There were 2.3 million jobs added through the first 11 months of the year, making 2014 the best year for job gains since 1999. And the unemployment rate stood at 5.8% -- a six-year low. But there are still concerns about the number of people who have been out of work for an extended period of time.

6. Apple gets its mojo back. Tim Cook has escaped from the shadow of the late Steve Jobs.

Cook proved that Apple can still innovate, as consumers flocked to the new iPhone 6 and 6 Plus. The company also launched a new Apple Pay service that lets you easily buy things with the swipe of your phone. It was backed by many prominent retailers and banks. The stock is higher now than it ever was under Jobs. And Cook also made headlines by becoming the first prominent CEO to announce he is gay.

7. The Fed gets ready to raise rates. New Federal Reserve chief Janet Yellen took the baton from her predecessor Ben Bernanke and it was a seamless transition.

The Fed gradually unwound, or tapered, its massive bond purchase program known as quantitative easing or QE. That policy had been in place since the financial crisis of 2008. Now the Fed is getting ready to hike interest rates sometime in 2015. But Yellen softened the blow by telling Wall Street that the Fed would be "patient" regarding any rate moves.

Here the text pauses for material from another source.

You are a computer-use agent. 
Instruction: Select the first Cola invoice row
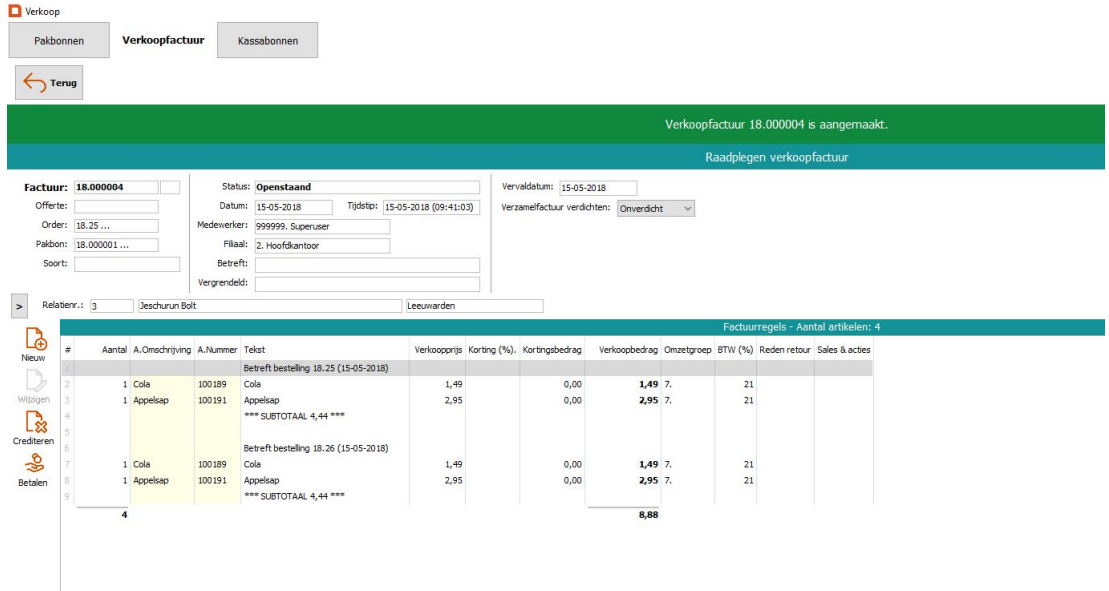click(268, 384)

8. IP-Oh! And the return of merger mania. Chinese e-commerce giant Alibaba (BABA) went public in the United States. It was the largest initial public offering ever and it made founder Jack Ma into a financial rock star. The stock has soared and the company is now worth $271 billion, nearly double the market value of Amazon (AMZN).

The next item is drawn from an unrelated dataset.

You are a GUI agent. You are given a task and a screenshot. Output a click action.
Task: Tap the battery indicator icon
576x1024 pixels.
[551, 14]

On the merger front, two big deals may wind up changing how we watch television. Cable giant Comcast (CMCSA) announced plans to buy Time Warner Cable (TWC). And that was followed by AT&T (T) agreeing to purchase satellite giant DirecTV (DTV).

9. Inversion indigestion. Several U.S. companies, seeking to lower their corporate tax bills, bought companies in countries with more favorable tax rates. That angered politicians and led to new regulations from the White House to try and curb the use of these so called "inversions."

Drug store giant Walgreen (WAG) wound up ditching plans to reincorporate abroad after buying a European pharmacy chain. Pharmaceutical maker AbbVie (ABBV) abandoned its efforts to buy an Irish competitor. But Burger King stuck with its decision to acquire Canadian coffee and doughnut chain Tim Hortons, a move that could reduce how much the company owes Uncle Sam.

10. Income inequality leads to global protests. Even though stocks are surging and the job market is healthier, many people on Main Street aren't benefiting from the economic improvement.

Fast food workers in the United States staged several protests in an attempt to convince companies to pay them a living wage. Several cities wound up approving higher minimum wages, but nothing has changed at the federal level.

The income inequality debate was also a global phenomenon. Students in Hong Kong took to the streets to bring attention to the wide gap between the rich and the poor in a movement dubbed the Umbrella Revolution.